The agency works with the Border Environment Cooperation Commission for planning and design of projects along the border and then moves grant funding through the North American Development Bank. NADB implements the grant funding and combines those with loans to communities in Mexico.

Larger Systems

While most municipal systems in Region 9 meet water quality standards, the region historically has experienced rapid growth and some cities have struggled to meet new requirements for both drinking water and wastewater. Water resources are also a major issue and water reuse and recycling continues to be a major focus for EPA staffers, Eberhardt said.

"We are also focused with helping them with energy efficiency and water efficiency. We feel that's a timely issue right now," he said. "We have identified a number of projects through energy audits and we are now working with those utilities to plan and implement them.

"An example would be the Kailua Wastewater Treatment Plant in Hawaii. An energy audit there determined that co-generation would be a good addition to their facility to go with their aerobic digester," Eberhardt said. "We have been working with them and they are about to go out with a request for proposals."

Sanitary sewer overflows are another focus area. A number of communities in the region have experienced large spills and have entered into consent decrees with EPA to improve their infrastructure, he said.

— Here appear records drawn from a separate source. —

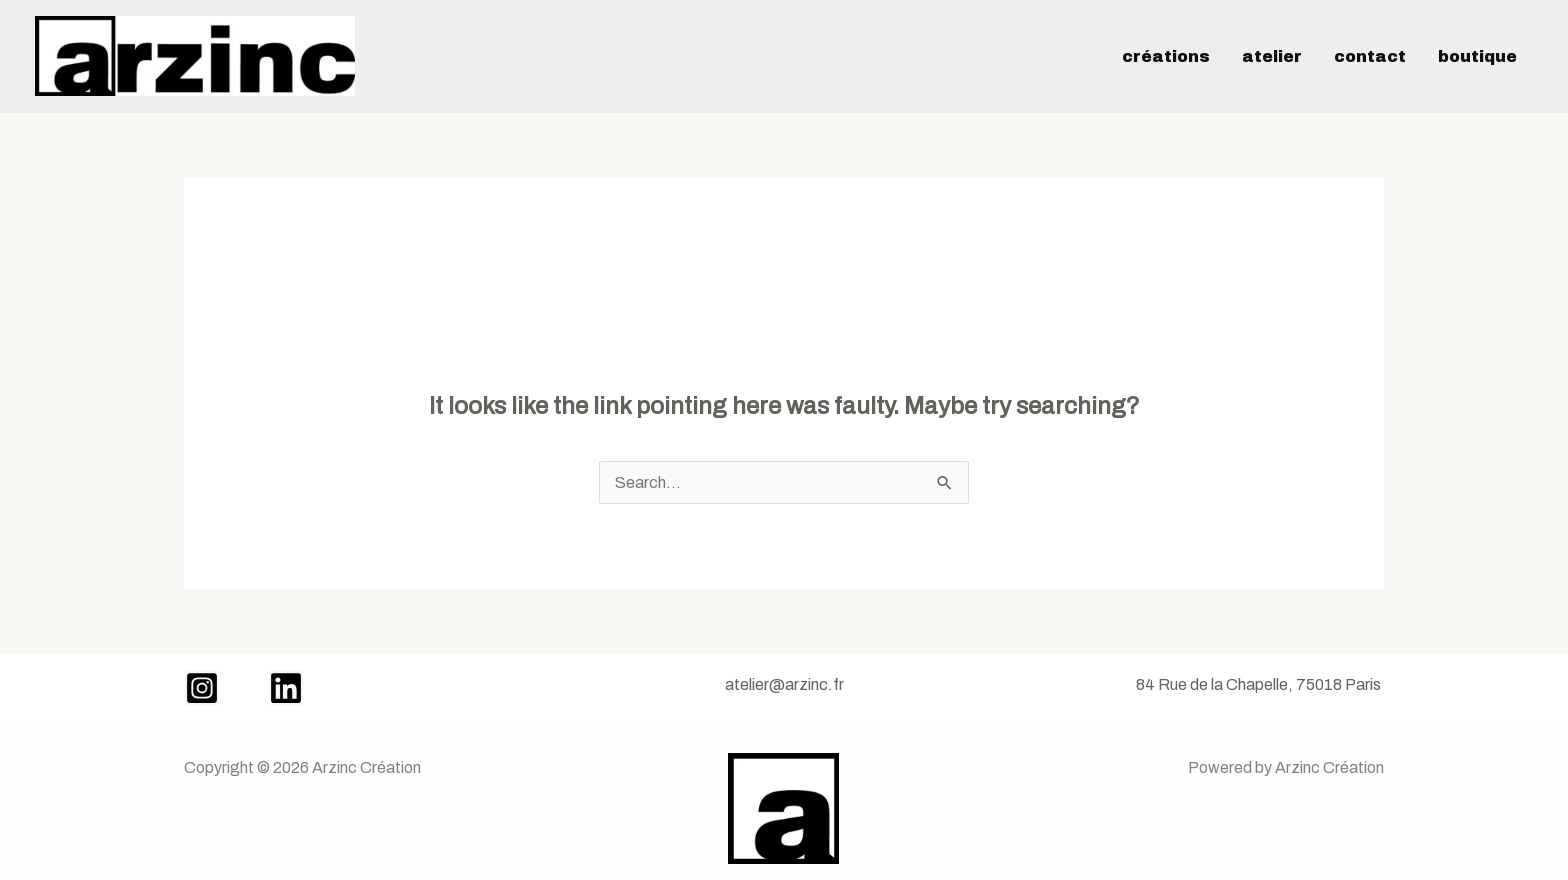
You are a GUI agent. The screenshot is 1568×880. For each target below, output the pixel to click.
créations (1166, 56)
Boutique (1477, 56)
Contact (1370, 56)
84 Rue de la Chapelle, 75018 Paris (1258, 684)
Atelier (1272, 56)
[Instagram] (202, 688)
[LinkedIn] (286, 688)
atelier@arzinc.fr (784, 684)
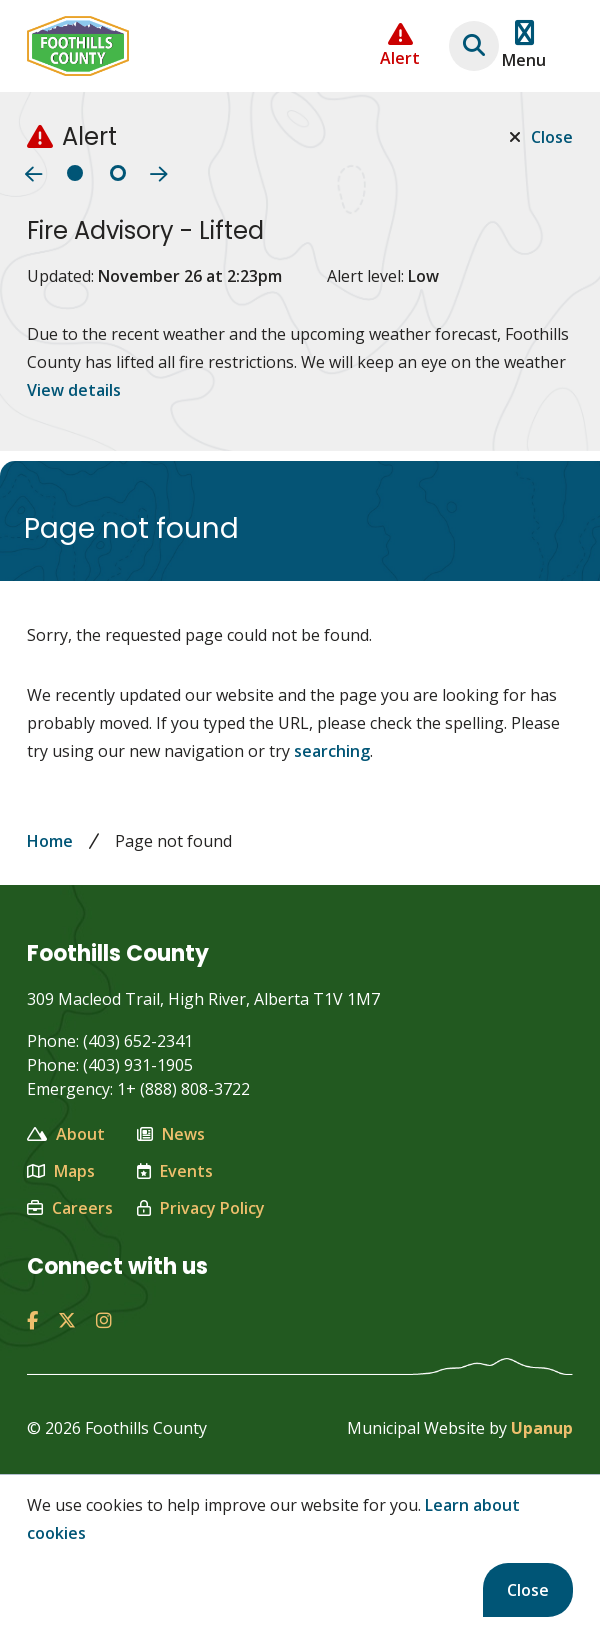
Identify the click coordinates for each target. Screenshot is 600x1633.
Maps (61, 1171)
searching (332, 751)
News (171, 1134)
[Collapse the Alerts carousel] (400, 45)
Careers (70, 1208)
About (66, 1134)
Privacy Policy (201, 1208)
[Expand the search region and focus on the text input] (474, 46)
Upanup (542, 1428)
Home (50, 841)
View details (74, 390)
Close (528, 1590)
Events (175, 1171)
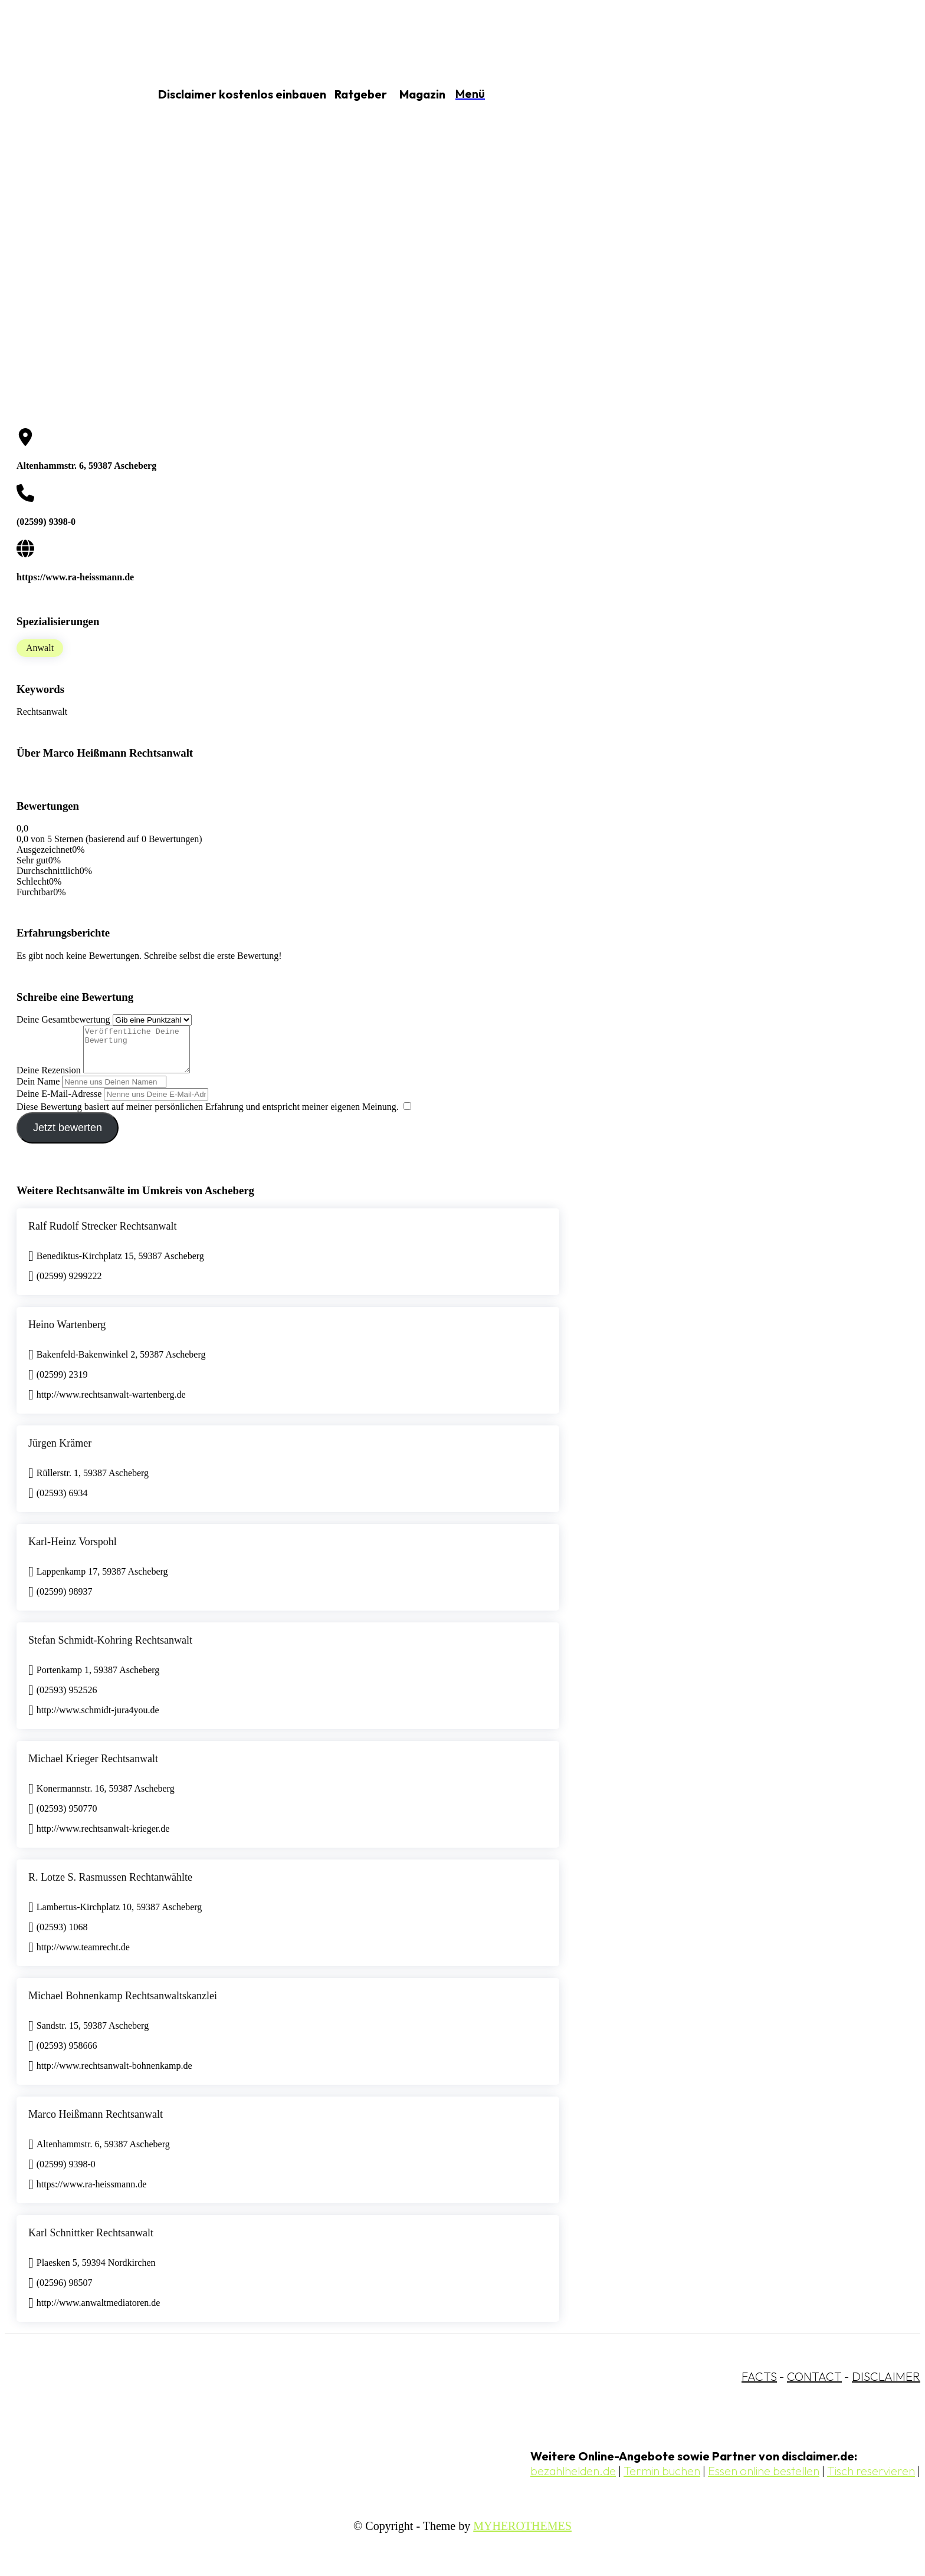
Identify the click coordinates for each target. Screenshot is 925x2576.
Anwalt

"Climate change is also an issue for us. We are already arid and we are looking at decreases in water supply in many cases, so we see a very large need for both drinking water and wastewater infrastructure for the foreseeable future," Eberhardt said.

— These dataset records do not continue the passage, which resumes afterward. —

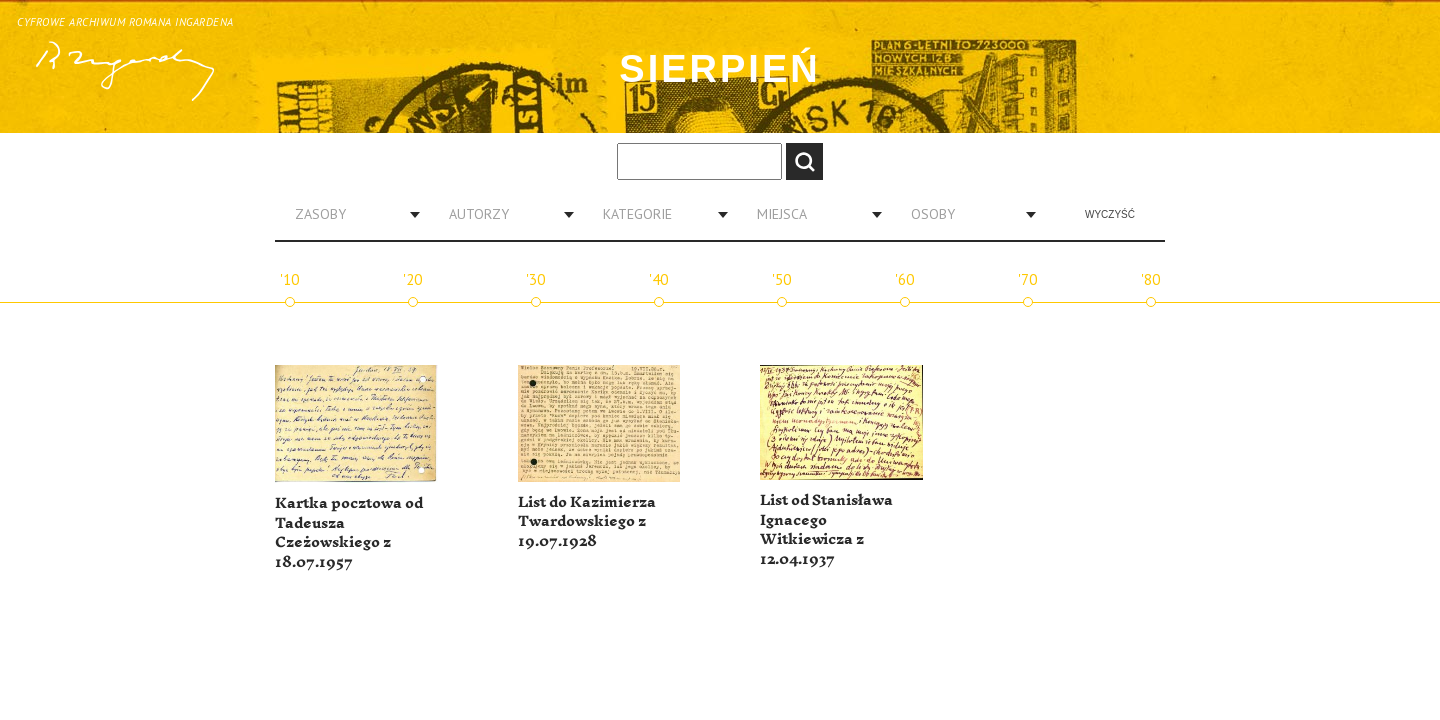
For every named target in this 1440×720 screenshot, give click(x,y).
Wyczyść (1110, 214)
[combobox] (350, 214)
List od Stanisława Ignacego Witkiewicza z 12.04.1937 (826, 530)
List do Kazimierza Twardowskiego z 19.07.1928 (587, 522)
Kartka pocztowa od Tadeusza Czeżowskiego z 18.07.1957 (349, 533)
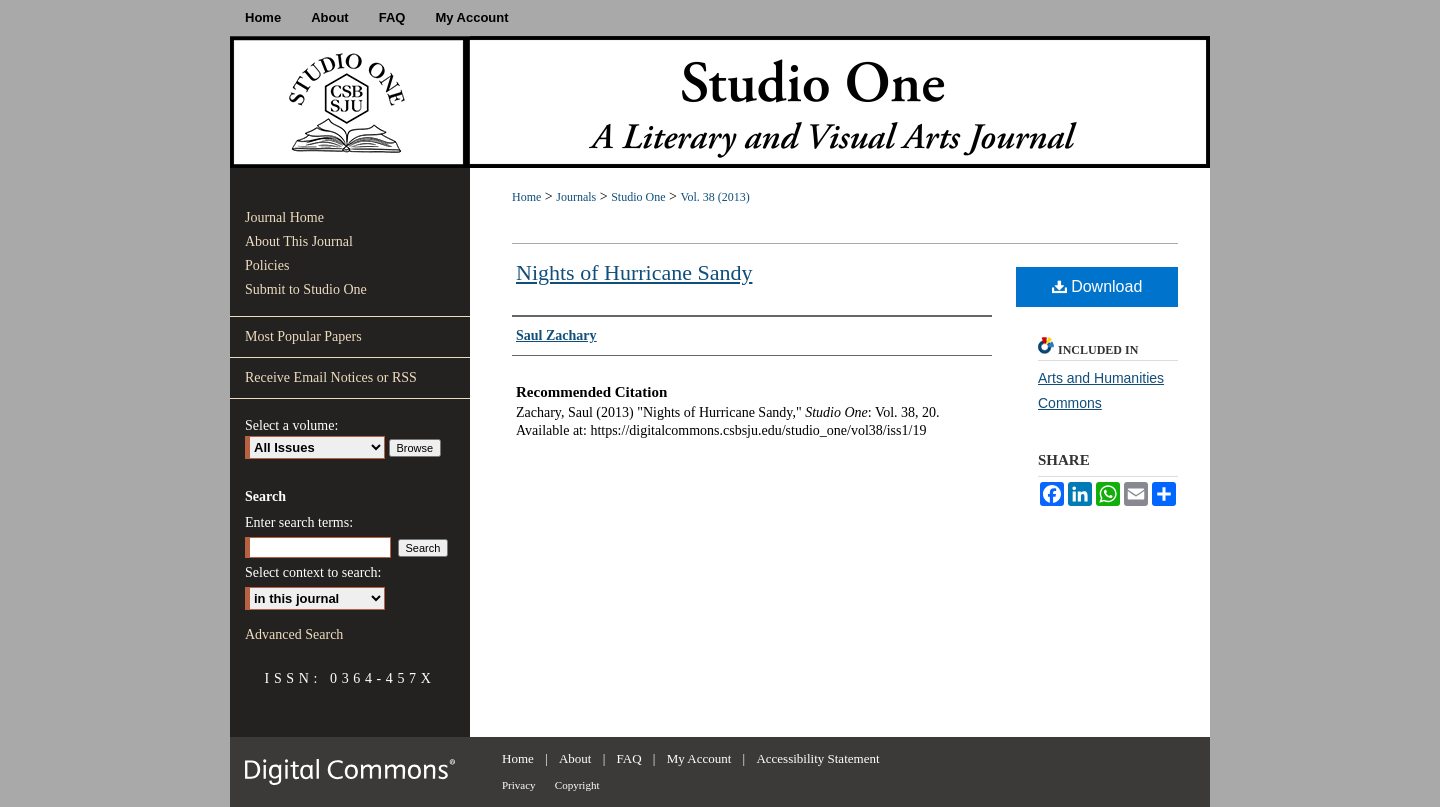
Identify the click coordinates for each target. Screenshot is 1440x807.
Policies (267, 265)
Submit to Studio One (306, 289)
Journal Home (284, 217)
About (575, 758)
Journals (576, 197)
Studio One (638, 197)
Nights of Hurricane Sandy (634, 272)
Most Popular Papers (303, 336)
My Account (699, 758)
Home (526, 197)
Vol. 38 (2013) (714, 197)
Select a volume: (291, 425)
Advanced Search (294, 634)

On the drinking water site, emerging contaminants of concern include hexavalent chromium. The state has been active in efforts to establish limits for chromium-6 in drinking water and in monitoring concentration levels in local water supplies.

Nationally, EPA could move to establish federal limits for chromium-6 in drinking water as early as this year.

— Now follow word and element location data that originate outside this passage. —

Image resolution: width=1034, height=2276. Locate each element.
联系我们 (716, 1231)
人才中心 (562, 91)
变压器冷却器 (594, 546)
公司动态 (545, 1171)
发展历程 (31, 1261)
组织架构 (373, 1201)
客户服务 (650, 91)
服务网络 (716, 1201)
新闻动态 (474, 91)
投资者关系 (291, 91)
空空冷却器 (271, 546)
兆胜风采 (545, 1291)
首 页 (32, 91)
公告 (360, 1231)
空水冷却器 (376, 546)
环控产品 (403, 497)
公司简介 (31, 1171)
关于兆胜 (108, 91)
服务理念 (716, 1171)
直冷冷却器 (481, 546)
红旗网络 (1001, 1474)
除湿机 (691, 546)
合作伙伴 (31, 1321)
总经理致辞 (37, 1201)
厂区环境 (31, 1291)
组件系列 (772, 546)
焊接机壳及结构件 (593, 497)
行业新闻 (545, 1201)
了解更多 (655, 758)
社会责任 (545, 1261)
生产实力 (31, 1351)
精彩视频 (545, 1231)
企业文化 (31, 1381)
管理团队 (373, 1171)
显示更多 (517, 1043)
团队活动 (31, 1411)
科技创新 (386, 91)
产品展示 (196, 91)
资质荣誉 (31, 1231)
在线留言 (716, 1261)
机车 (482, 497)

"If we decide to move in that direction, I think it will be an emerging compliance issue for the Southwest and for other states throughout the nation," Li said.

Bay Delta

California's Bay Delta has long been a point of controversy, with a tug of water fought among environmentalists, agricultural interests and the cities and towns that depend on water drawn from the delta. Freshwater from the Sacramento and San Joaquin rivers flow into the delta and mingles with saltwater from the Pacific Ocean, creating the West Coast's largest estuary.

While EPA is not the primary agency dealing with issues in the delta region, agency staff spend a great deal of time working to preserve the economic and environmental value of the delta, said Karen Schwinn, Associate Director of EPA's Water Division for Region 9.

Some 25 million Californians receive at least some of their water from the delta, and the region also supports a $30 billion agriculture industry. Huge pumps have drawn 6 million acre feet of water from the delta each year on average over the last decade.

"We have really focused on the water quality aspects the implications of removing that much water from the estuary and what that does to the species that depend on it," Schwinn said.

One recent consideration is installing diversions on the Sacramento river and route the water around the delta to canals that serve the Central Valley and southern California.

EPA is part of a team of federal and state agencies cooperating on the environmental documentation to evaluate the project.

The team will try to determine "What will taking that water there, in the amounts proposed, do to water quality and the species that depend on high water quality," Schwinn said.

While nutrients from wastewater discharges are a concern, they are not the highest priority. Contaminants of concern include selenium, which is naturally occurring in the San Joaquin valley, and ammonia, primarily from wastewater treatment plants.